Element 5: The Esoteric Substance
Basilica Art House is often described to be the napoleon of all art houses. We’re known for revealing art pieces that are esoteric and noetic. We believe that the true work of art is but a shadow of divine perfection. Although it may seem a bit odd at first, the subject the work tackles is an important element in art appraisal. Depending on the theme depicted, it is often possible to roughly determine a market, therefore narrowing the possible price range of a piece. One collector may be drawn to nineteenth-century landscape etchings while another finds value in Digital Art. We make sure that we value art highly which has a unique subject matter intended for or likely to be understood by only a small number of people with specialized knowledge or interest. At the end of the day, art was used as a vehicle to tell stories and feel emotions deeply and what use of these core values if not seen in their valuation.
Element 6: Market Place
JD Salinger taught us that “People always clap for the wrong reason”. The art world can be viewed to be this circus that casually goes crazy behind one or other things every now and then.

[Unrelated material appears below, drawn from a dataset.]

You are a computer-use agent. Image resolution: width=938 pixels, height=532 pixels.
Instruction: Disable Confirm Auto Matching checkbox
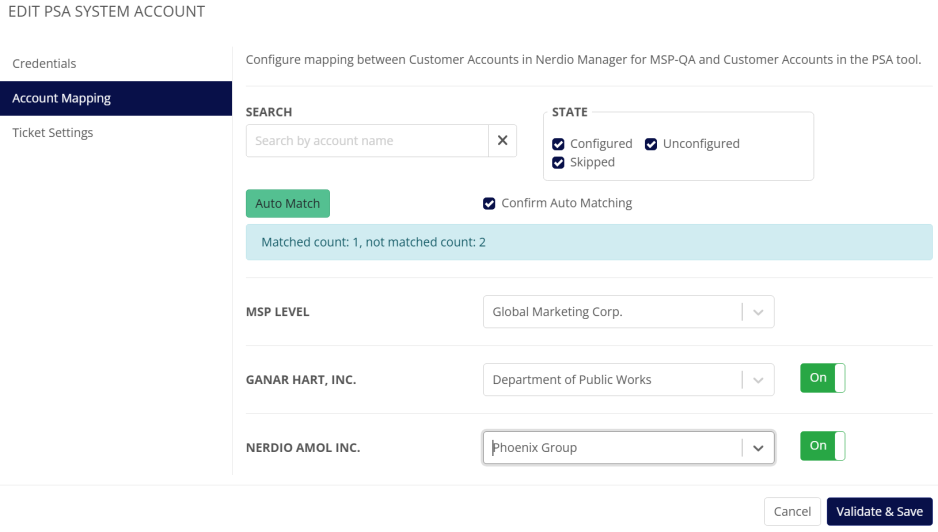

The art market is dynamic and greatly arbitrary, but it is still regulated by more or less measurable determinants – extracting those important bits and turning them into useful information to value artwork is one of our critical traits. We believe in leveraging the fundamentals more than the sudden “hypes” as overtime what matters more is our instincts towards art and the artist.
Element 7: Dimensions
Size matters in art. Not to say that bigger is always better, however, it does represent a certain level of skill that often adds value to a work.